I marvel at this compelling little square of brown and green,
zucchini tendrils grasping onto onion stems, the tiny fragrant
tangerine volunteer, cherry tomato skins reddening in the sun
hour by hour, my first whiff of fresh young ginger, such a delicious
earthy smell that makes the dried clumps you get in the markets
seem like canned spinach. Even the weed itch, the ant bite somehow
comforts me, in that it tells me I'm alive, feeling· The Buddha
says no watermelons and tomatoes without thunderstorms and sunburns.

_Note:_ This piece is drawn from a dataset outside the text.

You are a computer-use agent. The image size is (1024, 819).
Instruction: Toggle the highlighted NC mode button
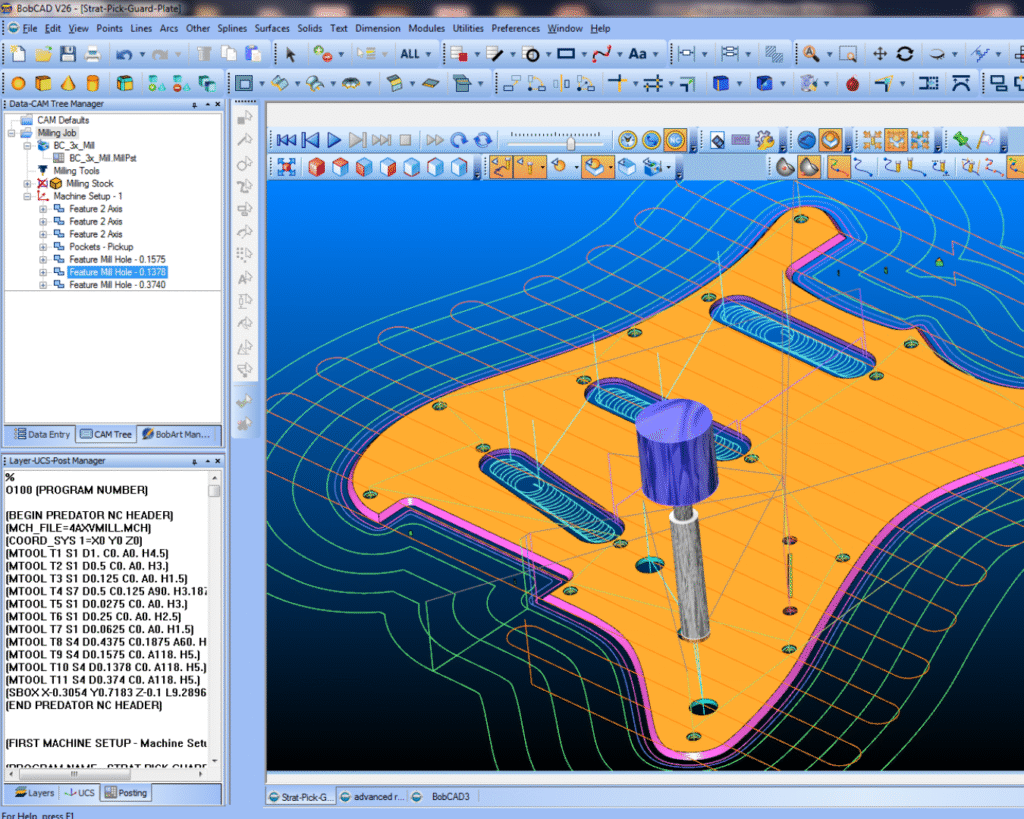676,141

recently read a book called "The Road to Hell" about
the negative effects of food aid and foreign charity, which watered
many seeds of doubt planted -- or rather buried -- in my mind...Thinking
of our director's mansion juxtaposed with his glib statements
to a journalist about not being fully funded and how WFP's goal
is to go out of business (because that will mean they would have
met their goal of eradicating world hunger)... hearing stories
about how taxpayer money is thrown around at USAID, ie, being
used to transport a baby grand piano across the Atlantic -- thinking
of the stories, convincing stories, I have written as a WFP reporting
officer glorifying programs I had seen other sides to.
Can I wrestle with the truths of farm subsidies, fatcat aid salaries,
kickbacks, putting food-aids (and expensive ones at that) on humanitarian
hemorrhages, the fact that I may be smart and have potential but
doesn't mean I have the practical skills or knowledge to really
help a place like this? That I may be just another passenger riding
on the charity gravy train, fueled by poverty and suffering, even
though with my "volunteer" status, I'm riding third
class? Will I ever be able to stick with my questions long enough
to see a glimmer of an answer, or will I continue to wander into
seemingly greener pastures, only to be confronted with another
patch of fast-multiplying weeds? I sit with all that and more
in those early morning hours of meditation.
I have, in fact, turned down the chance to renew my contract with
WFP, and thrown myself into the job search. My aim is to work
with microfinance/enterprise or natural resource projects, but
though people seem keen to try to fit me in wherever they can,
without a master's degree or direct experience, my opportunities
so far seem rather limited. Still I continue to look for a crack
in the door to wedge into.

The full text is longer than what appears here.